>> Begin
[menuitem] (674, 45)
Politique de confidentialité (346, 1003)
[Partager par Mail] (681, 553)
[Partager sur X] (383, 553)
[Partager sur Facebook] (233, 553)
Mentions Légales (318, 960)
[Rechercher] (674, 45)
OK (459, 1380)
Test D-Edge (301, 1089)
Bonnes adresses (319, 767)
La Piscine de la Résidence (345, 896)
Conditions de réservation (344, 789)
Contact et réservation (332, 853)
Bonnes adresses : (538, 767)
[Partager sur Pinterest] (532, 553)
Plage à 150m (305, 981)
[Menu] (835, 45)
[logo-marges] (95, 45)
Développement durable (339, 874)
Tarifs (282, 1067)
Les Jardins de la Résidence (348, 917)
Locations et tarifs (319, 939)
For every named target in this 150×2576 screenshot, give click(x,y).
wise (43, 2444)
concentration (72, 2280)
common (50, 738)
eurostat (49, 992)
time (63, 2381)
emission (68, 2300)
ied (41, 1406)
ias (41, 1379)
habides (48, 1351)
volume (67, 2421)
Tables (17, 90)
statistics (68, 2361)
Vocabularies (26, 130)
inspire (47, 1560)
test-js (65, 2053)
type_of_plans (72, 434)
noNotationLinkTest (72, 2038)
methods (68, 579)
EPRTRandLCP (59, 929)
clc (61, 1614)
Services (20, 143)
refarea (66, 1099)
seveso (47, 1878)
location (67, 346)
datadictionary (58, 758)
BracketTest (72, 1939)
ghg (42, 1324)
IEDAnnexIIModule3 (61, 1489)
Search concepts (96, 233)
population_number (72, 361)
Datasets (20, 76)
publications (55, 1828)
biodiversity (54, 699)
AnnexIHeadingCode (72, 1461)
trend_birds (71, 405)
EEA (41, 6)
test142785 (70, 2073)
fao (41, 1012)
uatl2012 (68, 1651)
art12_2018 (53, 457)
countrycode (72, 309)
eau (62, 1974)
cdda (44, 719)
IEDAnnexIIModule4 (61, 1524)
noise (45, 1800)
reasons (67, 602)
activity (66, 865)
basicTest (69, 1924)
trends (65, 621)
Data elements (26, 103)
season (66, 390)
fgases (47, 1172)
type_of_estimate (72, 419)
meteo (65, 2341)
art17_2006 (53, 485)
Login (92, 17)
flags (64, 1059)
>> End
Please go through the material above and change "Partager sur" to "Partager via" everywhere it appears, leaving every other part unchanged.

[menuitem] (674, 45)
Politique de confidentialité (346, 1003)
[Partager par Mail] (681, 553)
[Partager via X] (383, 553)
[Partager via Facebook] (233, 553)
Mentions Légales (318, 960)
[Rechercher] (674, 45)
OK (459, 1380)
Test D-Edge (301, 1089)
Bonnes adresses (319, 767)
La Piscine de la Résidence (345, 896)
Conditions de réservation (344, 789)
Contact et réservation (332, 853)
Bonnes adresses : (538, 767)
[Partager via Pinterest] (532, 553)
Plage à 150m (305, 981)
[Menu] (835, 45)
[logo-marges] (95, 45)
Développement durable (339, 874)
Tarifs (282, 1067)
Les Jardins de la Résidence (348, 917)
Locations et tarifs (319, 939)
For every named target in this 150×2576 screenshot, give click(x,y).
wise (43, 2444)
concentration (72, 2280)
common (50, 738)
eurostat (49, 992)
time (63, 2381)
emission (68, 2300)
ied (41, 1406)
ias (41, 1379)
habides (48, 1351)
volume (67, 2421)
Tables (17, 90)
statistics (68, 2361)
Vocabularies (26, 130)
inspire (47, 1560)
test-js (65, 2053)
type_of_plans (72, 434)
noNotationLinkTest (72, 2038)
methods (68, 579)
EPRTRandLCP (59, 929)
clc (61, 1614)
Services (20, 143)
refarea (66, 1099)
seveso (47, 1878)
location (67, 346)
datadictionary (58, 758)
BracketTest (72, 1939)
ghg (42, 1324)
IEDAnnexIIModule3 (61, 1489)
Search concepts (96, 233)
population_number (72, 361)
Datasets (20, 76)
publications (55, 1828)
biodiversity (54, 699)
AnnexIHeadingCode (72, 1461)
trend_birds (71, 405)
EEA (41, 6)
test142785 (70, 2073)
fao (41, 1012)
uatl2012 (68, 1651)
art12_2018 (53, 457)
countrycode (72, 309)
eau (62, 1974)
cdda (44, 719)
IEDAnnexIIModule4 (61, 1524)
noise (45, 1800)
reasons (67, 602)
activity (66, 865)
basicTest (69, 1924)
trends (65, 621)
Data elements (26, 103)
season (66, 390)
fgases (47, 1172)
type_of_estimate (72, 419)
meteo (65, 2341)
art17_2006 (53, 485)
Login (92, 17)
flags (64, 1059)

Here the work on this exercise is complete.